By Lisa Rathke and John Minchillo

Rescue teams raced into Vermont on Monday after heavy rain drenched parts of Northeast, washing out roads, forcing evacuations and halting some airline travel. One person was killed in New York as she was trying to leave her home.

Mike Cannon of Vermont Urban Search and Rescue said crews from North Carolina, Michigan and Connecticut were among those helping to get to towns that have been unreachable since torrents of rain belted the state overnight. The towns of Londonderry and Weston were inaccessible, Cannon said, and rescuers were heading there to do welfare checks. A state park in Plymouth was being evacuated, and water levels at several dams were being monitored.

There have been no reports of injuries or deaths related to the flooding in Vermont, according to state emergency officials.

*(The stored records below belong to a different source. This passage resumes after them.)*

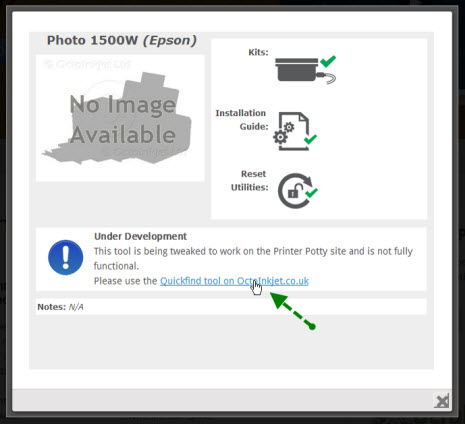Click the Reset Utilities label
This screenshot has width=465, height=424.
(x=250, y=180)
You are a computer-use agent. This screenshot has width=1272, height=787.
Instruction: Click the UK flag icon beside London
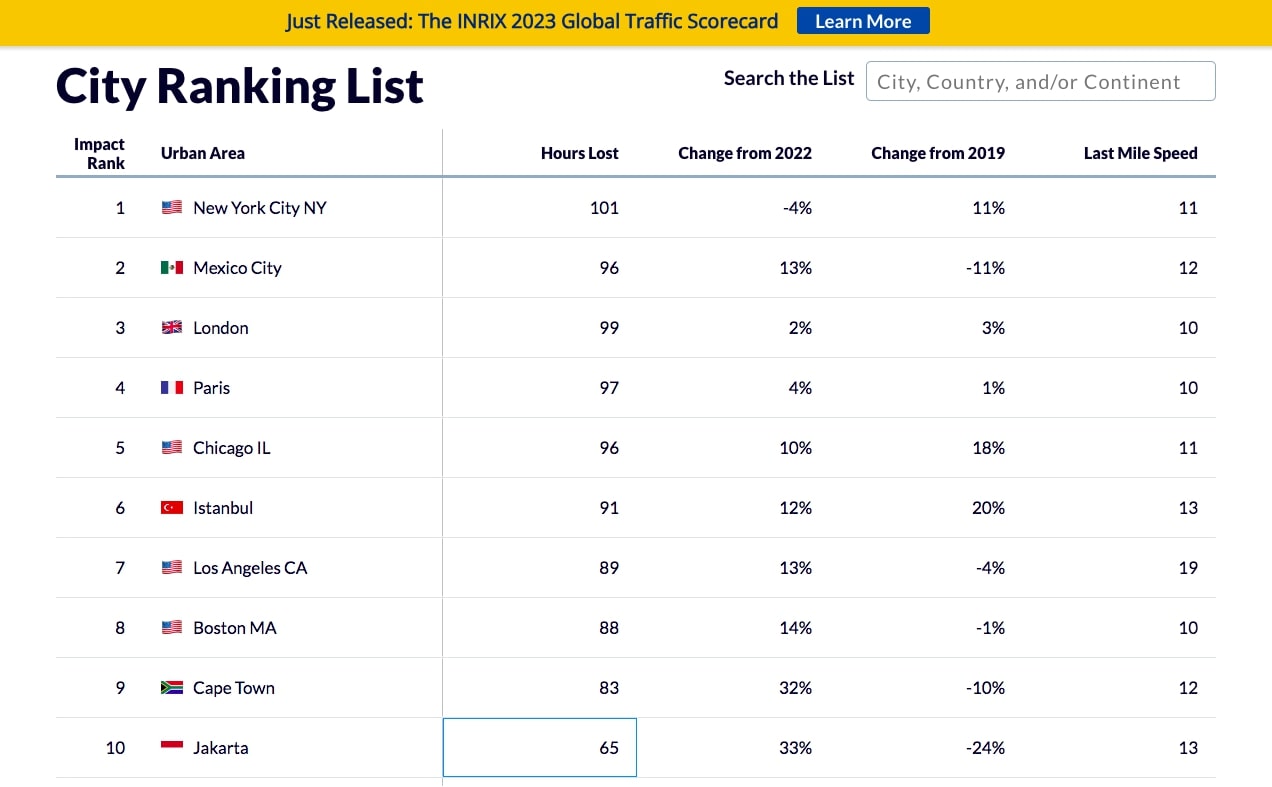[172, 328]
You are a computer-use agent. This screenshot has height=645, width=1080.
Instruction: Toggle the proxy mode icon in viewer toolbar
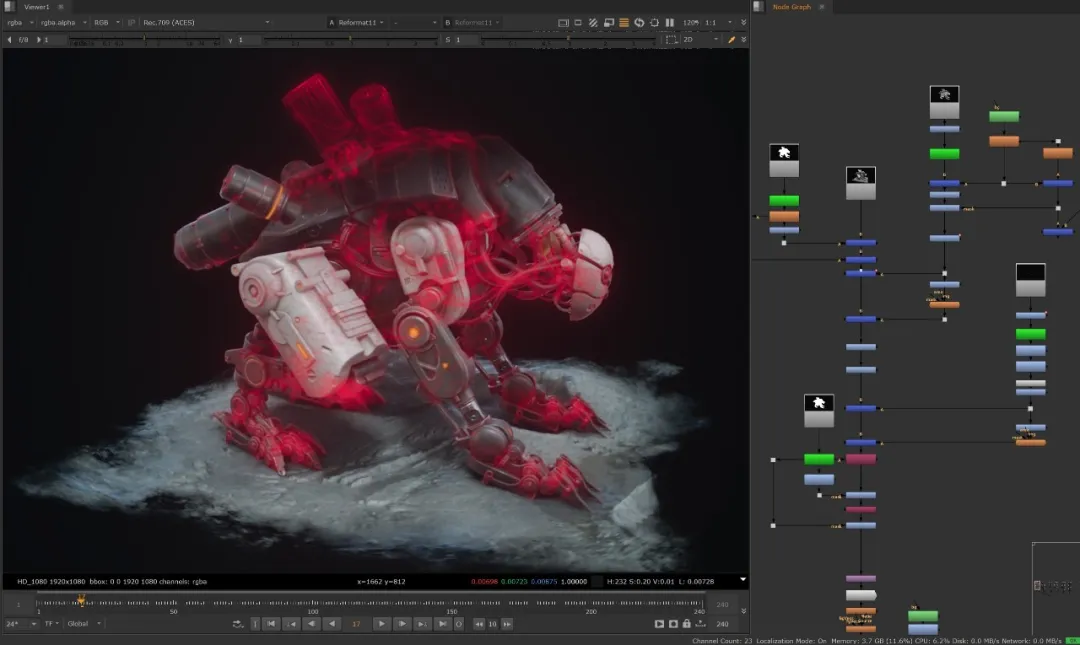608,22
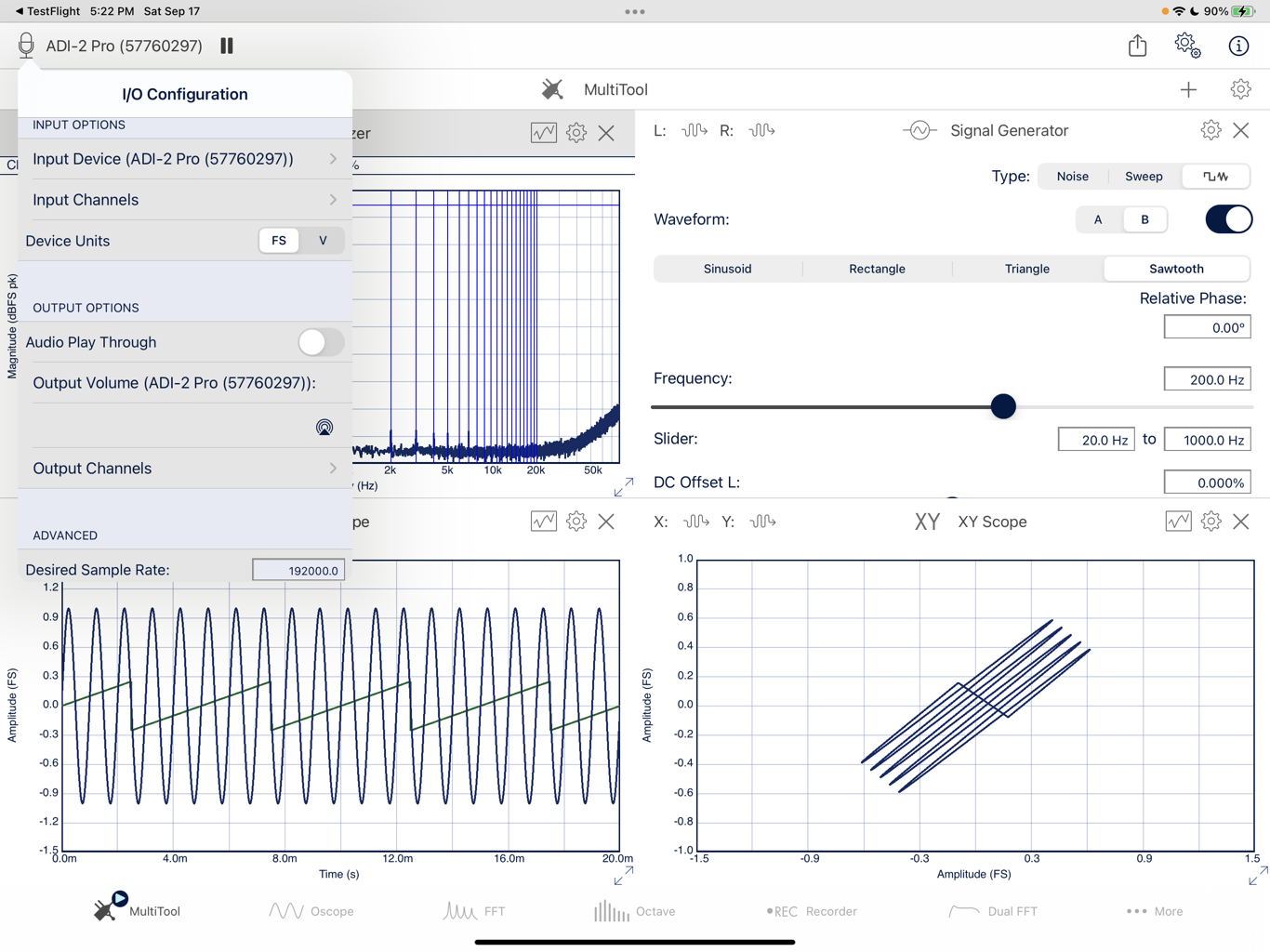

Some people canoed their way to the Cavendish Baptist Church in Vermont, which had turned into a shelter. About 30 people waited it out, some of them making cookies for firefighters who were working to evacuate and rescue others.

“People are doing OK. It's just stressful,” shelter volunteer Amanda Gross said.

Vermont Rep. Kelly Pajala said she and about half dozen others had to evacuate early Monday from a four-unit apartment building on the West River in Londonderry.

“The river was at our doorstep,” said Pajala. “We threw some dry clothes and our cats into the car and drove to higher ground."

The slow-moving storm reached New England in the morning after hitting parts of New York and Connecticut on Sunday. Additional downpours in the region Monday raised the potential for flash flooding.

One of the worst hit places was New York's Hudson Valley, where rescuers found the body of a woman in her 30s whose home was surrounded by water. The force of the flash flooding dislodged boulders, which rammed into the woman’s house and damaged part of its wall, Orange County Executive Steven Neuhaus told The Associated Press. Two other people escaped.

“She was trying to get through (the flooding) with her dog,” Neuhaus said, “and she was overwhelmed by tidal-wave type waves.”

He said many roads and bridges were washed out. Officials believed everyone was accounted for, but they were trying to reach people to make sure they were OK.

Officials say the storm has already wrought tens of millions of dollars in damage. In New York, Gov. Kathy Hochul, a Democrat, said at a news conference Monday that the storm sent “cars swirling in our streets” and dumped a “historic” amount of rain.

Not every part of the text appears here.